Inverse statistics in stock markets: Universality and idiosyncracy

Investigations of inverse statistics (a concept borrowed from turbulence) in stock markets, exemplified with filtered Dow Jones Industrial Average, S&P 500, and NASDAQ, have uncovered a novel stylized fact that the distribution of exit time follows a power law $p(\tau_\rho) \sim \tau\rho^{-\alpha}$ with $\alpha \approx 1.5$ at large $\tau_\rho$ and the optimal investment horizon $\tau_\rho^*$ scales as $\rho^\gamma$ [1-3]. We have performed an extensive analysis based on unfiltered daily indices and stock prices and high-frequency (5-min) records as well in the markets all over the world. Our analysis confirms that the power-law distribution of the exit time with an exponent of about $\alpha=1.5$ is universal for all the data sets analyzed. In addition, all data sets show that the power-law scaling in the optimal investment horizon holds, but with idiosyncratic exponent.
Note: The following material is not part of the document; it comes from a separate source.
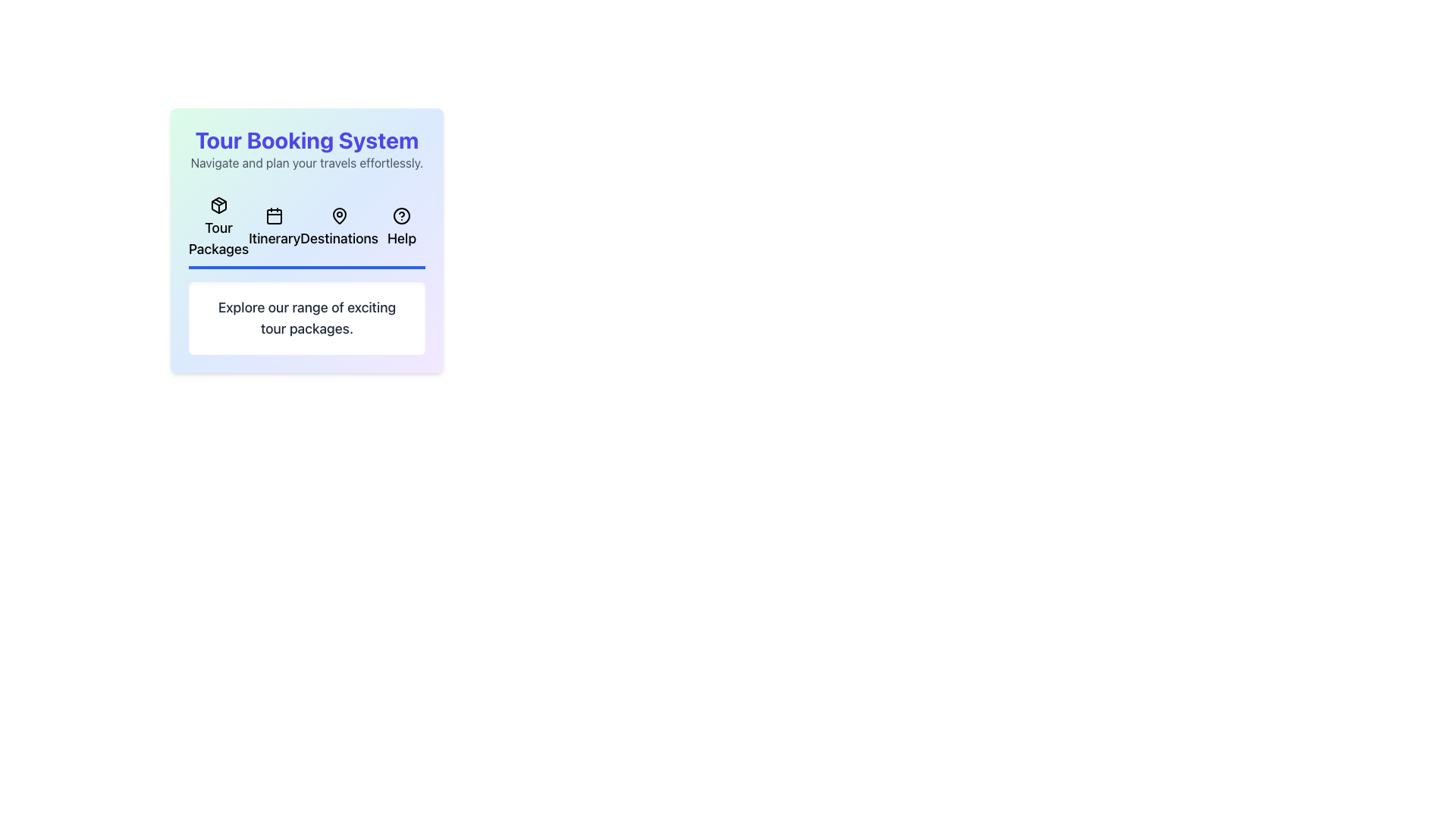  What do you see at coordinates (306, 318) in the screenshot?
I see `the text label that contains the statement 'Explore our range of exciting tour packages.' positioned below the navigation tabs in a light gradient panel` at bounding box center [306, 318].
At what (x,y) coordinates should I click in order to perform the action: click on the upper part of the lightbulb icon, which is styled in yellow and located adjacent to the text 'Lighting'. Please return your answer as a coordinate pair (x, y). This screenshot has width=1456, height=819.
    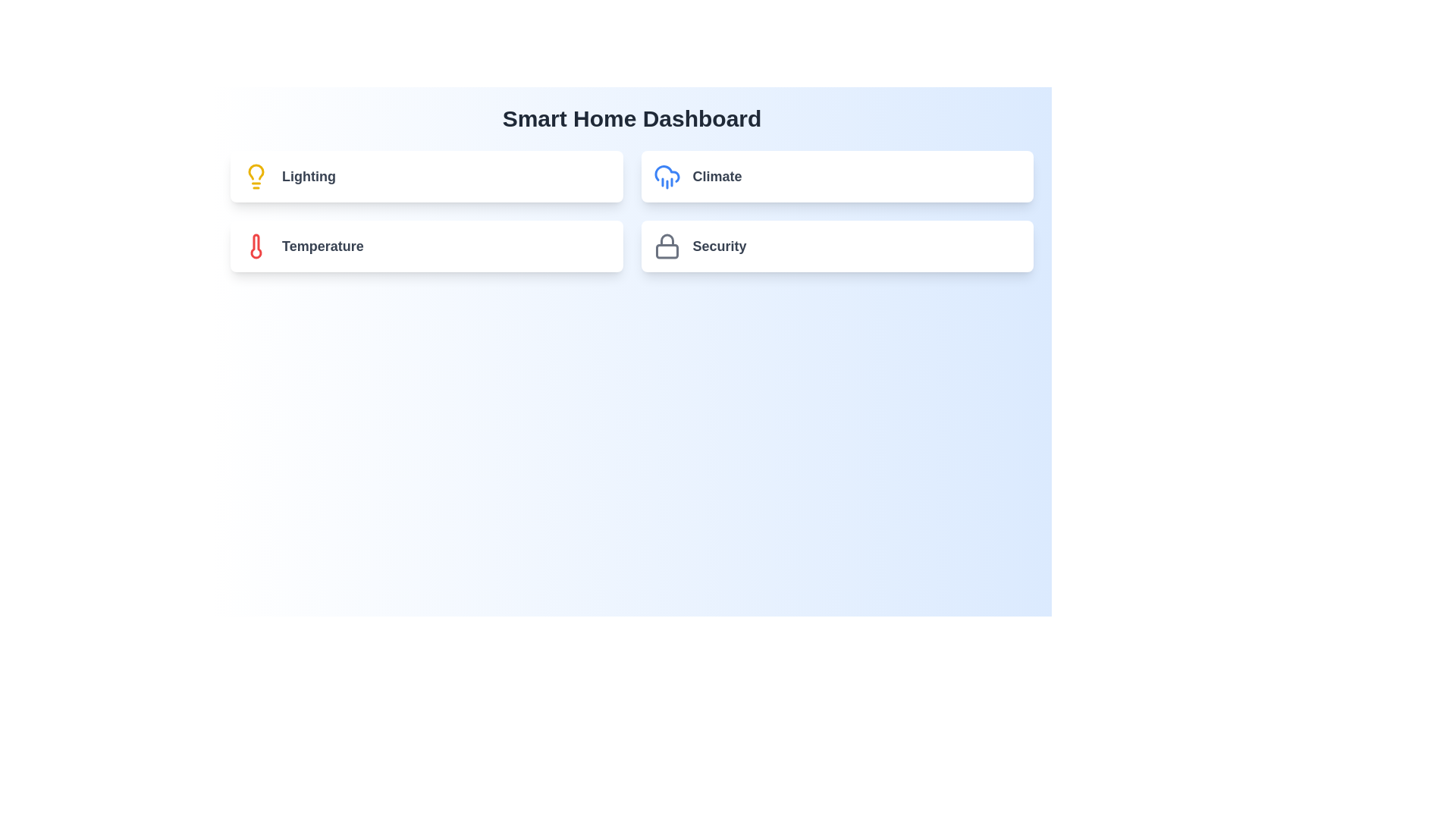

Specifically, $\gamma \approx 1.5$ for the daily data in most of the developed stock markets and the five-minute high-frequency data, while the $\gamma$ values of the daily indexes and stock prices in emerging markets are significantly less than 1.5. We show that there is of little chance that this discrepancy in $\gamma$ stems from the difference of record sizes in the two kinds of stock markets.